--- WHAT YOU NEED TO DO ---
Your answer must be an exact copy of every record.
'''
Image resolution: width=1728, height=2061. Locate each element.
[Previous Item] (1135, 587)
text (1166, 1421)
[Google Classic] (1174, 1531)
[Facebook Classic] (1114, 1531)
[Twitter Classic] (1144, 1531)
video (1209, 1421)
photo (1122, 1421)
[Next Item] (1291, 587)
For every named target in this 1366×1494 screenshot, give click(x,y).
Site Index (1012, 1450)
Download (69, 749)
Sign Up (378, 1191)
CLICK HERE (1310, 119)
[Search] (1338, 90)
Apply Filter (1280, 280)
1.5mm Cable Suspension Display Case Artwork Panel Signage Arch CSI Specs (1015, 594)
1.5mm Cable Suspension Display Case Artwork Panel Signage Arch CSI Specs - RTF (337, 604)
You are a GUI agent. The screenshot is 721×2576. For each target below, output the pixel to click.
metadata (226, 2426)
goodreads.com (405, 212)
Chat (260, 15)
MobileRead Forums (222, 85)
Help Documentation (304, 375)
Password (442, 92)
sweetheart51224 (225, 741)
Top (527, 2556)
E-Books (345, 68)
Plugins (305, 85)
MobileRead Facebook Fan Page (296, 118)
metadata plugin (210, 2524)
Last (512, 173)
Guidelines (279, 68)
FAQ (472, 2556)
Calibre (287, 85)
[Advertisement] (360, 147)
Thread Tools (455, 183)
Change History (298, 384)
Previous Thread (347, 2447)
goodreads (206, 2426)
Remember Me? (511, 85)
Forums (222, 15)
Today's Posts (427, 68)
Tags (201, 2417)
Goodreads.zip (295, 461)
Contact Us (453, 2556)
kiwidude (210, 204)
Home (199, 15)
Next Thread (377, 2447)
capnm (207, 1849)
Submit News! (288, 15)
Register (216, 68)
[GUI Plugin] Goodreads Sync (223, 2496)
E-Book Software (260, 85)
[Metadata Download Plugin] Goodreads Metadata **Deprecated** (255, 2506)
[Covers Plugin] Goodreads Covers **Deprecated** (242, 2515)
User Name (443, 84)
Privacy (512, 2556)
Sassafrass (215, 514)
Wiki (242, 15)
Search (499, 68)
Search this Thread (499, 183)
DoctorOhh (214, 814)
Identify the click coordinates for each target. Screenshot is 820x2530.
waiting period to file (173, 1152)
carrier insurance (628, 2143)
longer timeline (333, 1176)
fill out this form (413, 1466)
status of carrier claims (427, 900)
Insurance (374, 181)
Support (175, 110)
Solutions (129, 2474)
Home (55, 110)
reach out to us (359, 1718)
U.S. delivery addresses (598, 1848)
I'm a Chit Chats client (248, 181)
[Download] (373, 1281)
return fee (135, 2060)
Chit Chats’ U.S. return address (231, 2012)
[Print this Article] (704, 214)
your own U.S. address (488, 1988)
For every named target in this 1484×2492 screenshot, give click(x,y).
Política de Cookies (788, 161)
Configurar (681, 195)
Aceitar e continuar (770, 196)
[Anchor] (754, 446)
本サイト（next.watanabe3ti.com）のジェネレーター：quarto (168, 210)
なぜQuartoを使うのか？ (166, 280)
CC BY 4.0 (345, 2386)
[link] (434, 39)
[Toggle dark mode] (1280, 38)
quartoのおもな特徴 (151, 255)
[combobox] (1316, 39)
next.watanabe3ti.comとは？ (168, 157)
'''
--- RESULT BELOW ---
Image resolution: width=1728, height=2061. Locate each element.
[Previous Item] (1135, 587)
text (1166, 1421)
[Google Classic] (1174, 1531)
[Facebook Classic] (1114, 1531)
[Twitter Classic] (1144, 1531)
video (1209, 1421)
photo (1122, 1421)
[Next Item] (1291, 587)
For every named target in this 1366×1494 screenshot, give click(x,y).
Site Index (1012, 1450)
Download (69, 749)
Sign Up (378, 1191)
CLICK HERE (1310, 119)
[Search] (1338, 90)
Apply Filter (1280, 280)
1.5mm Cable Suspension Display Case Artwork Panel Signage Arch CSI Specs (1015, 594)
1.5mm Cable Suspension Display Case Artwork Panel Signage Arch CSI Specs - RTF (337, 604)
You are a GUI agent. The screenshot is 721×2576. For each target below, output the pixel to click.
metadata (226, 2426)
goodreads.com (405, 212)
Chat (260, 15)
MobileRead Forums (222, 85)
Help Documentation (304, 375)
Password (442, 92)
sweetheart51224 (225, 741)
Top (527, 2556)
E-Books (345, 68)
Plugins (305, 85)
MobileRead Facebook Fan Page (296, 118)
metadata plugin (210, 2524)
Last (512, 173)
Guidelines (279, 68)
FAQ (472, 2556)
Calibre (287, 85)
[Advertisement] (360, 147)
Thread Tools (455, 183)
Change History (298, 384)
Previous Thread (347, 2447)
goodreads (206, 2426)
Remember Me? (511, 85)
Forums (222, 15)
Today's Posts (427, 68)
Tags (201, 2417)
Goodreads.zip (295, 461)
Contact Us (453, 2556)
kiwidude (210, 204)
Home (199, 15)
Next Thread (377, 2447)
capnm (207, 1849)
Submit News! (288, 15)
Register (216, 68)
[GUI Plugin] Goodreads Sync (223, 2496)
E-Book Software (260, 85)
[Metadata Download Plugin] Goodreads Metadata **Deprecated** (255, 2506)
[Covers Plugin] Goodreads Covers **Deprecated** (242, 2515)
User Name (443, 84)
Privacy (512, 2556)
Sassafrass (215, 514)
Wiki (242, 15)
Search (499, 68)
Search this Thread (499, 183)
DoctorOhh (214, 814)
Identify the click coordinates for each target. Screenshot is 820x2530.
waiting period to file (173, 1152)
carrier insurance (628, 2143)
longer timeline (333, 1176)
fill out this form (413, 1466)
status of carrier claims (427, 900)
Insurance (374, 181)
Support (175, 110)
Solutions (129, 2474)
Home (55, 110)
reach out to us (359, 1718)
U.S. delivery addresses (598, 1848)
I'm a Chit Chats client (248, 181)
[Download] (373, 1281)
return fee (135, 2060)
Chit Chats’ U.S. return address (231, 2012)
[Print this Article] (704, 214)
your own U.S. address (488, 1988)
For every named target in this 1484×2492 screenshot, give click(x,y).
Política de Cookies (788, 161)
Configurar (681, 195)
Aceitar e continuar (770, 196)
[Anchor] (754, 446)
本サイト（next.watanabe3ti.com）のジェネレーター：quarto (168, 210)
なぜQuartoを使うのか？ (166, 280)
CC BY 4.0 (345, 2386)
[link] (434, 39)
[Toggle dark mode] (1280, 38)
quartoのおもな特徴 (151, 255)
[combobox] (1316, 39)
next.watanabe3ti.comとは？ (168, 157)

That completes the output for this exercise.